Regali di Natale
La narrativa meticcia
Un romanzo per appassionati di jazz, anche se non parla (direttamente) di jazz: «Il tempo di una canzone», libro fra i più appassionanti e ponderosi dell’ultimo decennio, Richard Powers.
All we need is a voluntary, free-spirited, open-ended program of procreative racial deconstruction. Everybody just gotta keep fuckin’ everybody ’til they’re all the same color.*
Warren Beatty
Nell’ansia di linguaggio politically correct, i media mondiali ebbero un moto di incertezza alla prima elezione di Barack Obama, definendolo il primo presidente degli Stati Uniti nero, africano-americano, colored, addirittura “non bianco” (sulla definizione “abbronzato” stendiamo un velo pietoso). L’accuratezza semantica richiederebbe invece il termine “meticcio”. Del quale però il politically correct diffida, analogamente al “purista della razza”. E invece nessuno sa meglio del jazz che è un termine bellissimo: come il meticcio, il jazz non è la somma di molte culture nere e bianche, ma una terza cosa; come la corteccia associativa cerebrale, che contraddistingue gli umani, dalle informazioni A e B è in grado di trarre non A+B, ma C, cioè di creare, di arricchire il sapere.

● ● ●

* **Compiti dell'esercizio**
a) Indica se ciascuna affermazione concorda con l'estratto sulla narrativa meticcia, rispondendo sì o no e citando alla lettera le parole decisive: (i) il romanzo «Il tempo di una canzone» parla direttamente di jazz; (ii) l'accuratezza semantica richiederebbe per Obama il termine "meticcio"; (iii) il jazz è la somma di molte culture nere e bianche.
b) Secondo l'estratto sulla narrativa meticcia, che cosa contraddistingue gli umani?
c) Fornisci il seguito dell'estratto sulla narrativa meticcia, partendo subito dopo l'ultima frase riportata.
Le righe riportate qui non hanno alcun legame con l'estratto sulla narrativa meticcia.

* **Dati forniti**
● ● ●

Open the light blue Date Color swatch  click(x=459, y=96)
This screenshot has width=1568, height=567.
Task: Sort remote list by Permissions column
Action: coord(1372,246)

● ● ●

* **Risultati dell'esercizio**
a)
(i) No: «anche se non parla (direttamente) di jazz».
(ii) Sì: «L’accuratezza semantica richiederebbe invece il termine “meticcio”».
(iii) No: «il jazz non è la somma di molte culture nere e bianche, ma una terza cosa».

b) La corteccia associativa cerebrale.

c)
Non credo che scrivendo Il tempo di una canzone, romanzo fra i più appassionanti e ponderosi letti nell’ultimo decennio, Richard Powers intendesse regalarci un libro sul jazz. E tuttavia a me pare il più bel libro sul jazz che sia mai stato scritto. Molto sensate le sue conclusioni: «Non c’è al mondo un cavallo che possa dirsi un purosangue».
L’incipit arriva da un fatto storico: il 9 aprile, domenica di Pasqua del 1939, il grande soprano nero Marian Anderson deve dare un concerto alla Constitution Hall di Washington, di proprietà delle Daughters of the American Revolution. Saputo il colore della Anderson, le Figlie della Rivoluzione negano il permesso all’utilizzo della sala con un pretesto. L’artista decide di cantare comunque e, con l’aiuto di Eleanor Roosevelt, lo fa al Lincoln Memorial, dove viene applaudita da 75.000 persone in visibilio (la Constitution Hall ne avrebbe contenute meno di 4.000). E qui finisce la cronaca e comincia la storia.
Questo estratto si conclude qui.